• EXCERPT TO READ
Thursday, May 28, 2009


I guess we're on an upswing in personal content here. This is my blog and I'll write whatever I want I suppose, but I thought I was transitioning out of putting a lot of deep inner monologues on the internet. Wouldn't be the first time I was wrong about myself... certainly won't be the last. It's two in the morning, I'm sober in Syracuse and I want to move on from the alienation post... so here goes.

I think I'm finally coming around to realizing something about myself. It's something I've heard myself say a thousand times, and if one were to scroll through this blog I'm sure the same declaration has worked its way into my self-examinations. I am essentially a solitary person. I live most of my life in my head, even when I'm surrounded by people... I'm embarrassed to say that I'm usually in my head somewhere even when there's only one person talking to me. I'm a pro at "active listening", at picking up the breaks in the conversation and saying something innocuous and vague that lets the other person "know" that I'm being attentive. I'm usually not being attentive, usually I'm not listening because something is rattling around in my head making too much noise and taking up the space usually reserved for real-time interlocutors. I'm always overwhelmed in some way or another, and I guess lately I've started burning out.

I was always looking for something. That was my excuse before. I wasn't popular in the early years, being awkward and pretentious, always reading books that were way over my head and hanging out with people that were way older than me. I was always reaching for something that I wasn't quite ready for because wherever I was supposed to be wasn't working out. I've always taken such a proactive approach to everything. I think I can fix things that are going wrong just by making it all so much harder, because -- I suppose -- if something is difficult then I'll learn something even if the end result doesn't meet my expectations. The problem at this point presents itself: I'm old enough and competent enough to be able to do pretty much anything I want. All those books didn't go entirely over my head, and now the challenge is hanging out with people who are so much younger than I am. But the results are still not meeting my expectations.

What are my expectations? This is the sticky part. Undoubtedly they are wholly unrealistic. Undoubtedly whatever it is that would unwind this knot in my chest is not something I can just go out and grab. If it were, I would have grabbed or at least grasped it by now. So... *deep breath* ... I have to own the knot in my chest. I have to stop pushing myself out into the world, trying to talk to every person that crosses my path. I have to stop looking for the riveting conversation, the surprising sense of humor, the beautiful turn of phrase. I *have* all these things, I know all these beautiful people who literally make my world turn on its eccentric axis and who pick me up when I fall into that self-deepening, imaginary hole of nobody loves me. It's unconscionable that with all the love that I have in my life, with all the people who listen to my ridiculous stories and put up with my manias, that I should still be looking over their shoulders for something else.

• STORED DATA
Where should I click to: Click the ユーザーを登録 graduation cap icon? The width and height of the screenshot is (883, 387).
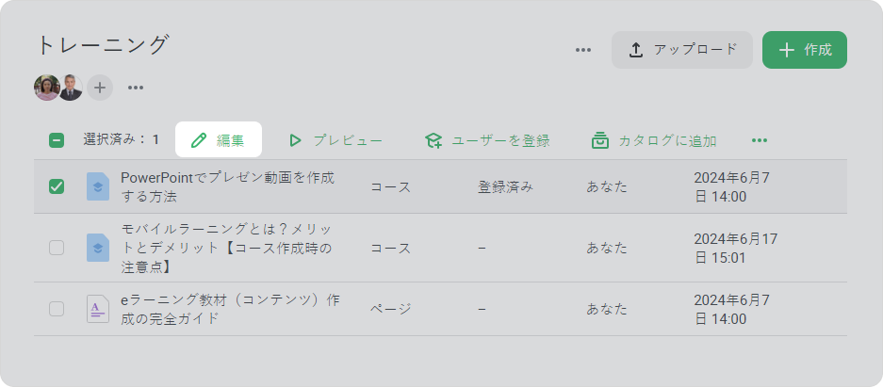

• WHAT YOU SHOULD DO
Change "two in the morning" to "three in the morning" in the blog post about being a solitary person, and give the passage from "I guess we're" to "so here goes." with that edit.

• WRITTEN SOLUTION
I guess we're on an upswing in personal content here. This is my blog and I'll write whatever I want I suppose, but I thought I was transitioning out of putting a lot of deep inner monologues on the internet. Wouldn't be the first time I was wrong about myself... certainly won't be the last. It's three in the morning, I'm sober in Syracuse and I want to move on from the alienation post... so here goes.